Items from a dataset
"""
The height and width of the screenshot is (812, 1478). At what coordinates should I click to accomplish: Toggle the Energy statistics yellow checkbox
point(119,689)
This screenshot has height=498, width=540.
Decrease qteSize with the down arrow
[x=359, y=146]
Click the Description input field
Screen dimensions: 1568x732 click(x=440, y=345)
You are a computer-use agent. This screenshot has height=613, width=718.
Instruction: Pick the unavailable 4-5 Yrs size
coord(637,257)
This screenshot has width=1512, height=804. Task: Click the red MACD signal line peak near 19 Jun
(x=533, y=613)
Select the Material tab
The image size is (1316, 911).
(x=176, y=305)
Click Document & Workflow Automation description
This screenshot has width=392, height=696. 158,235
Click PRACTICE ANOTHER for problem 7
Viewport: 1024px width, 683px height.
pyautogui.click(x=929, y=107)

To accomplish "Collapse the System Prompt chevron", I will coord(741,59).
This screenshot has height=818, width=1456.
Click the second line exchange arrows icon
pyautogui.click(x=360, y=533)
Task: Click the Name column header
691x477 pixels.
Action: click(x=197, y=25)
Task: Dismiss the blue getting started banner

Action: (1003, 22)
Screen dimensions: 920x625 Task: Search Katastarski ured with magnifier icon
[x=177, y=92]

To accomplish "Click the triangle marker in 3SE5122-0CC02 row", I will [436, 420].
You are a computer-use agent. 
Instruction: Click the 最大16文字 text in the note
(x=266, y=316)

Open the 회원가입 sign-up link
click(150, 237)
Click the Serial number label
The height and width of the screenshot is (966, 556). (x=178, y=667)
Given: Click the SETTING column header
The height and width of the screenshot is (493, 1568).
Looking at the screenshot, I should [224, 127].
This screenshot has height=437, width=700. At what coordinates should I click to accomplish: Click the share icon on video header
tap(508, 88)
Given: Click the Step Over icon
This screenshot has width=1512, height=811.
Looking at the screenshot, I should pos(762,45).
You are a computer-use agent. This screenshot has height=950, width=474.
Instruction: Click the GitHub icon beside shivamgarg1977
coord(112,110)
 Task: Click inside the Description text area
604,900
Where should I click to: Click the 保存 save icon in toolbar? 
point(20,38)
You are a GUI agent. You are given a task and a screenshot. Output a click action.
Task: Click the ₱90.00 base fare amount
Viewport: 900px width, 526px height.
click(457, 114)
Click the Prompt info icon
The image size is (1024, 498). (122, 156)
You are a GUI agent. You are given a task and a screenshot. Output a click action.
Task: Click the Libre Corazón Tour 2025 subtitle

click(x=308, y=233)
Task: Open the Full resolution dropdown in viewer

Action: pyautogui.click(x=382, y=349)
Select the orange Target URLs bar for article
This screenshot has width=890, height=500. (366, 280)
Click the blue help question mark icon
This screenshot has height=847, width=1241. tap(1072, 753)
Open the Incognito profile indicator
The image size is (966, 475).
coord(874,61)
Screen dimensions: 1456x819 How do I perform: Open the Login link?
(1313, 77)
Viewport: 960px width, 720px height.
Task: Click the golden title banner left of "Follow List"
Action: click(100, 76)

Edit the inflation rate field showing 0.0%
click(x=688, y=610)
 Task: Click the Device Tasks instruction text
"""
Rewrite all of the rows above, replacing "header" with "heading" wherever it occurs and keeping everything else unchanged.

The height and width of the screenshot is (812, 1478). At what coordinates should I click to accomplish: Toggle the Energy statistics yellow checkbox
point(119,689)
This screenshot has height=498, width=540.
Decrease qteSize with the down arrow
[x=359, y=146]
Click the Description input field
Screen dimensions: 1568x732 click(x=440, y=345)
You are a computer-use agent. This screenshot has height=613, width=718.
Instruction: Pick the unavailable 4-5 Yrs size
coord(637,257)
This screenshot has width=1512, height=804. Task: Click the red MACD signal line peak near 19 Jun
(x=533, y=613)
Select the Material tab
The image size is (1316, 911).
(x=176, y=305)
Click Document & Workflow Automation description
This screenshot has width=392, height=696. 158,235
Click PRACTICE ANOTHER for problem 7
Viewport: 1024px width, 683px height.
pyautogui.click(x=929, y=107)

To accomplish "Collapse the System Prompt chevron", I will coord(741,59).
This screenshot has height=818, width=1456.
Click the second line exchange arrows icon
pyautogui.click(x=360, y=533)
Task: Click the Name column heading
691x477 pixels.
Action: click(x=197, y=25)
Task: Dismiss the blue getting started banner

Action: (1003, 22)
Screen dimensions: 920x625 Task: Search Katastarski ured with magnifier icon
[x=177, y=92]

To accomplish "Click the triangle marker in 3SE5122-0CC02 row", I will [436, 420].
You are a computer-use agent. 
Instruction: Click the 最大16文字 text in the note
(x=266, y=316)

Open the 회원가입 sign-up link
click(150, 237)
Click the Serial number label
The height and width of the screenshot is (966, 556). (x=178, y=667)
Given: Click the SETTING column heading
The height and width of the screenshot is (493, 1568).
Looking at the screenshot, I should [224, 127].
This screenshot has height=437, width=700. At what coordinates should I click to accomplish: Click the share icon on video heading
tap(508, 88)
Given: Click the Step Over icon
This screenshot has width=1512, height=811.
Looking at the screenshot, I should pos(762,45).
You are a computer-use agent. This screenshot has height=950, width=474.
Instruction: Click the GitHub icon beside shivamgarg1977
coord(112,110)
 Task: Click inside the Description text area
604,900
Where should I click to: Click the 保存 save icon in toolbar? 
point(20,38)
You are a GUI agent. You are given a task and a screenshot. Output a click action.
Task: Click the ₱90.00 base fare amount
Viewport: 900px width, 526px height.
click(457, 114)
Click the Prompt info icon
The image size is (1024, 498). (122, 156)
You are a GUI agent. You are given a task and a screenshot. Output a click action.
Task: Click the Libre Corazón Tour 2025 subtitle

click(x=308, y=233)
Task: Open the Full resolution dropdown in viewer

Action: pyautogui.click(x=382, y=349)
Select the orange Target URLs bar for article
This screenshot has width=890, height=500. (366, 280)
Click the blue help question mark icon
This screenshot has height=847, width=1241. tap(1072, 753)
Open the Incognito profile indicator
The image size is (966, 475).
coord(874,61)
Screen dimensions: 1456x819 How do I perform: Open the Login link?
(1313, 77)
Viewport: 960px width, 720px height.
Task: Click the golden title banner left of "Follow List"
Action: click(100, 76)

Edit the inflation rate field showing 0.0%
click(x=688, y=610)
 Task: Click the Device Tasks instruction text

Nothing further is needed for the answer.